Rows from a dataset
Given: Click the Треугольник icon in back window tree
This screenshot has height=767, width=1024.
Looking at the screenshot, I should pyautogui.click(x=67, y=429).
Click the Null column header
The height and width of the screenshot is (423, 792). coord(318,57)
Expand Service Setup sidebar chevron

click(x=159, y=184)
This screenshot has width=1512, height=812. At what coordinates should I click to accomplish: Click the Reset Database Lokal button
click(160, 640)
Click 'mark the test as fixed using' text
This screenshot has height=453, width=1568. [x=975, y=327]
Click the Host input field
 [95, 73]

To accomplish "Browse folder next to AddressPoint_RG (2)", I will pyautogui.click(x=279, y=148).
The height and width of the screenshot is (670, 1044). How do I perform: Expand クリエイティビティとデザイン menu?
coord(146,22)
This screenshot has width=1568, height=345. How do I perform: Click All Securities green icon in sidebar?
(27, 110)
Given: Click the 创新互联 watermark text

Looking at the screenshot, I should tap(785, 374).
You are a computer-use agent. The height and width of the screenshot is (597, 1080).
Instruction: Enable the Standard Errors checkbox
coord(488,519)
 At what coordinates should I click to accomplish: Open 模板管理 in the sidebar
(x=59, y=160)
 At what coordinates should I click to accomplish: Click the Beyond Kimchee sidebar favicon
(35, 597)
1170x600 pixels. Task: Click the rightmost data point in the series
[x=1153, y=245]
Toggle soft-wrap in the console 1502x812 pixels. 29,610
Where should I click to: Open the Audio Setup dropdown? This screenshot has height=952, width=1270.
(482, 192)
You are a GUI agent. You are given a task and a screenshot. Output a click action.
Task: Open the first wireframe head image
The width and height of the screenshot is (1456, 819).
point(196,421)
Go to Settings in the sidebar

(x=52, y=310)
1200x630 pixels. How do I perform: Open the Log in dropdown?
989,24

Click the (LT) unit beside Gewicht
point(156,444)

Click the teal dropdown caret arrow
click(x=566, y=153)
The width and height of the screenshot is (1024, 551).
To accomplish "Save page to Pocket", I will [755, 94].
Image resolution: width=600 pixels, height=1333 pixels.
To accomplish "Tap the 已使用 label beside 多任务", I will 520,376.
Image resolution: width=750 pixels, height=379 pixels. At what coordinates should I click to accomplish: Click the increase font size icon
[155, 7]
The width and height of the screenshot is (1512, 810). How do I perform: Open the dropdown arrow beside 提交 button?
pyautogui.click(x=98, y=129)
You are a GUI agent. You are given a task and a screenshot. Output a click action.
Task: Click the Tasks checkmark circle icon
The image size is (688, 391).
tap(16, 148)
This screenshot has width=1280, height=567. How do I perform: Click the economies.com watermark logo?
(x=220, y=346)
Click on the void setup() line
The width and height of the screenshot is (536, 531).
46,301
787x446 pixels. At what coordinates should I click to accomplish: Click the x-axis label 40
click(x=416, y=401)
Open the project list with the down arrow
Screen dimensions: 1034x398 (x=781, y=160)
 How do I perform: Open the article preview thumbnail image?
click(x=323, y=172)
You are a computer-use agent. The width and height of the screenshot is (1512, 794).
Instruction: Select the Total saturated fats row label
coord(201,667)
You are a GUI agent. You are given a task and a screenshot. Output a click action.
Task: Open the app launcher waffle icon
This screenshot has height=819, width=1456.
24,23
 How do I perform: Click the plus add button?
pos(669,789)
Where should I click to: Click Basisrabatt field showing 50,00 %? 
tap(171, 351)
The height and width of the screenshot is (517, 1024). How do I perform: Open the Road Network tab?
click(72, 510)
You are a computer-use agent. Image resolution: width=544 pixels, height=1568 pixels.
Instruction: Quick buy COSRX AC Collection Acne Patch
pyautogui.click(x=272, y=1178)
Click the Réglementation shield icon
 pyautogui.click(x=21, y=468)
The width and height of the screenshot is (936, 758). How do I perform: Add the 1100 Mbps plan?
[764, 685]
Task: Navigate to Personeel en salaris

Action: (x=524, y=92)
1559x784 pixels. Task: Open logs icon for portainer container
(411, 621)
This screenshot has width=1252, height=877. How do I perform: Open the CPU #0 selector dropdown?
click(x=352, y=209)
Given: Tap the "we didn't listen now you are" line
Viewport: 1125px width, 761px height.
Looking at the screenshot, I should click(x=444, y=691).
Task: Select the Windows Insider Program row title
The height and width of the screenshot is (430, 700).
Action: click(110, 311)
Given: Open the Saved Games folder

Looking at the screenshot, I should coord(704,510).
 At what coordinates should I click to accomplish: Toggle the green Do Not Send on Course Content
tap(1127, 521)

- Stated task -
Could you format all of the rows above as a numbered list, dropping every blank line?

- Result -
1. Given: Click the Треугольник icon in back window tree
2. This screenshot has height=767, width=1024.
3. Looking at the screenshot, I should pyautogui.click(x=67, y=429).
4. Click the Null column header
5. The height and width of the screenshot is (423, 792). coord(318,57)
6. Expand Service Setup sidebar chevron
7. click(x=159, y=184)
8. This screenshot has width=1512, height=812. At what coordinates should I click to accomplish: Click the Reset Database Lokal button
9. click(160, 640)
10. Click 'mark the test as fixed using' text
11. This screenshot has height=453, width=1568. [x=975, y=327]
12. Click the Host input field
13.  [95, 73]
14. To accomplish "Browse folder next to AddressPoint_RG (2)", I will pyautogui.click(x=279, y=148).
15. The height and width of the screenshot is (670, 1044). How do I perform: Expand クリエイティビティとデザイン menu?
16. coord(146,22)
17. This screenshot has width=1568, height=345. How do I perform: Click All Securities green icon in sidebar?
18. (27, 110)
19. Given: Click the 创新互联 watermark text
20. Looking at the screenshot, I should tap(785, 374).
21. You are a computer-use agent. The height and width of the screenshot is (597, 1080).
22. Instruction: Enable the Standard Errors checkbox
23. coord(488,519)
24.  At what coordinates should I click to accomplish: Open 模板管理 in the sidebar
25. (x=59, y=160)
26.  At what coordinates should I click to accomplish: Click the Beyond Kimchee sidebar favicon
27. (35, 597)
28. 1170x600 pixels. Task: Click the rightmost data point in the series
29. [x=1153, y=245]
30. Toggle soft-wrap in the console 1502x812 pixels. 29,610
31. Where should I click to: Open the Audio Setup dropdown? This screenshot has height=952, width=1270.
32. (482, 192)
33. You are a GUI agent. You are given a task and a screenshot. Output a click action.
34. Task: Open the first wireframe head image
35. The width and height of the screenshot is (1456, 819).
36. point(196,421)
37. Go to Settings in the sidebar
38. (x=52, y=310)
39. 1200x630 pixels. How do I perform: Open the Log in dropdown?
40. 989,24
41. Click the (LT) unit beside Gewicht
42. point(156,444)
43. Click the teal dropdown caret arrow
44. click(x=566, y=153)
45. The width and height of the screenshot is (1024, 551).
46. To accomplish "Save page to Pocket", I will [755, 94].
47. Image resolution: width=600 pixels, height=1333 pixels.
48. To accomplish "Tap the 已使用 label beside 多任务", I will 520,376.
49. Image resolution: width=750 pixels, height=379 pixels. At what coordinates should I click to accomplish: Click the increase font size icon
50. [155, 7]
51. The width and height of the screenshot is (1512, 810). How do I perform: Open the dropdown arrow beside 提交 button?
52. pyautogui.click(x=98, y=129)
53. You are a GUI agent. You are given a task and a screenshot. Output a click action.
54. Task: Click the Tasks checkmark circle icon
55. The image size is (688, 391).
56. tap(16, 148)
57. This screenshot has width=1280, height=567. How do I perform: Click the economies.com watermark logo?
58. (x=220, y=346)
59. Click on the void setup() line
60. The width and height of the screenshot is (536, 531).
61. 46,301
62. 787x446 pixels. At what coordinates should I click to accomplish: Click the x-axis label 40
63. click(x=416, y=401)
64. Open the project list with the down arrow
65. Screen dimensions: 1034x398 (x=781, y=160)
66.  How do I perform: Open the article preview thumbnail image?
67. click(x=323, y=172)
68. You are a computer-use agent. The width and height of the screenshot is (1512, 794).
69. Instruction: Select the Total saturated fats row label
70. coord(201,667)
71. You are a GUI agent. You are given a task and a screenshot. Output a click action.
72. Task: Open the app launcher waffle icon
73. This screenshot has height=819, width=1456.
74. 24,23
75.  How do I perform: Click the plus add button?
76. pos(669,789)
77. Where should I click to: Click Basisrabatt field showing 50,00 %? 
78. tap(171, 351)
79. The height and width of the screenshot is (517, 1024). How do I perform: Open the Road Network tab?
80. click(72, 510)
81. You are a computer-use agent. Image resolution: width=544 pixels, height=1568 pixels.
82. Instruction: Quick buy COSRX AC Collection Acne Patch
83. pyautogui.click(x=272, y=1178)
84. Click the Réglementation shield icon
85.  pyautogui.click(x=21, y=468)
86. The width and height of the screenshot is (936, 758). How do I perform: Add the 1100 Mbps plan?
87. [764, 685]
88. Task: Navigate to Personeel en salaris
89. Action: (x=524, y=92)
90. 1559x784 pixels. Task: Open logs icon for portainer container
91. (411, 621)
92. This screenshot has width=1252, height=877. How do I perform: Open the CPU #0 selector dropdown?
93. click(x=352, y=209)
94. Given: Tap the "we didn't listen now you are" line
95. Viewport: 1125px width, 761px height.
96. Looking at the screenshot, I should click(x=444, y=691).
97. Task: Select the Windows Insider Program row title
98. The height and width of the screenshot is (430, 700).
99. Action: click(110, 311)
100. Given: Open the Saved Games folder
101. Looking at the screenshot, I should coord(704,510).
102.  At what coordinates should I click to accomplish: Toggle the green Do Not Send on Course Content
103. tap(1127, 521)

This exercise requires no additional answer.